As for high taxes killing the economy? The 27 nations in the European Union are home to about 500 million people who produce 25 per cent of the world’s total economy. We, with a population of about 310 million, produce another 25 per cent. Per capita, we do a bit better than they do, and our economic growth has been a bit higher, but we’re also younger than they are, and our population has grown more quickly.

I had another caller who was horribly worried about the growing federal deficit and the growing national debt. These are worthy concerns, by the way. The Tea Party people are really on to something here. But this caller, as have other callers to my program, predicted that this country will cease to exist within five years if we don’t fix this right now. “We won’t have a country any more,” he predicted.

I explained that there’s a difference between legitimate concern about the country’s debt and utter hysteria over it. The Congressional Budget Office says that without spending cuts, higher taxes or some combination of the two that national debt will, in 10 years, hit 90 per cent of our GDP. That’s a scary number, but the Japanese have a national debt of 140 per cent of that country’s GDP, and the Japanese still have a country. Not only that, they also have the world’s second-largest national economy, although that economy is wheezing along under the staggering burden of that debt.

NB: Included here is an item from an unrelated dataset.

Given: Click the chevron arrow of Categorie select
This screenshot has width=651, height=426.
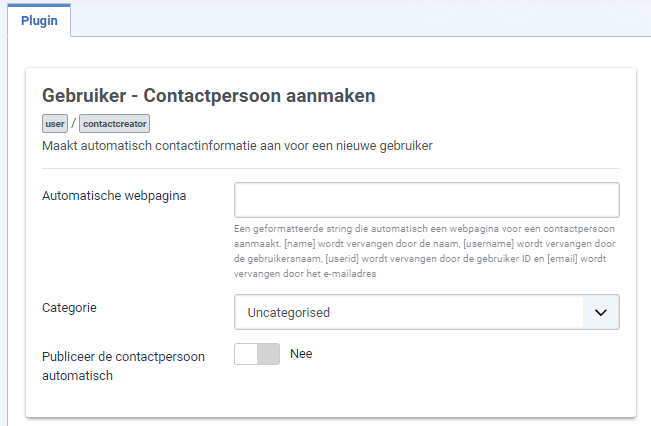Looking at the screenshot, I should (601, 312).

The liberals like to think that we can fix the debt problem by taxing rich people more heavily. The conservatives like to think that we can just cut spending. They’re both living in Fantasyland.

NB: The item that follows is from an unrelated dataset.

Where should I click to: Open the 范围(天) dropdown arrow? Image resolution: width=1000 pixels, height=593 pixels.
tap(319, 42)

First, here’s why the liberals are wrong: A study conducted by the Tax Policy Center found that Washington would have to raise taxes by almost 40 percent to reduce — not eliminate, just reduce — the deficit to 3 percent of our GDP. That’s the 2015 goal the Obama administration set in its 2011 budget. That tax boost would mean the lowest income tax rate would jump from 10 to nearly 14 percent, and the top rate from 35 to 48 percent. If we raised taxes only on families with couples making more than $250,000 a year and on individuals making more than $200,000, then the top two income tax rates would have to more than double. The top rate would have to hit almost 77 percent to get the deficit down to 3 percent of GDP. Are the citizens of this country about to stand for that? Not a chance. And, if by some miracle increases like that could get through Congress, they still wouldn’t come close to eliminating the deficit.

As far as just cutting spending? At the moment, federal tax receipts are sufficient only to cover the costs of Social Security and Medicare, the costs of which will begin to rise dramatically next year as 10,000 baby boomers a day begin to hit the system for the next 18 years. The federal government borrows to cover everything else. Trying to fix the debt problem just by cutting spending would mean no federal food inspection, no defense department — no anything but Social Security and Medicare. Since the U.S. Constitution requires the government to provide for the national defense just cutting spending wouldn’t even be constitutional.

Bottom line: Taxes and death are equally unavoidable. Everybody resents paying taxes, but too few people really understand either what’s going on around them or why it’s going on in the first place. The solution: Turn off the daily pep rallies for one political faction or the other that you find on most of talk radio, on Fox and on MSNBC. Instead, treat yourself to a helping of the best available version of the truth.

Which, these days, is all too often the ugly truth.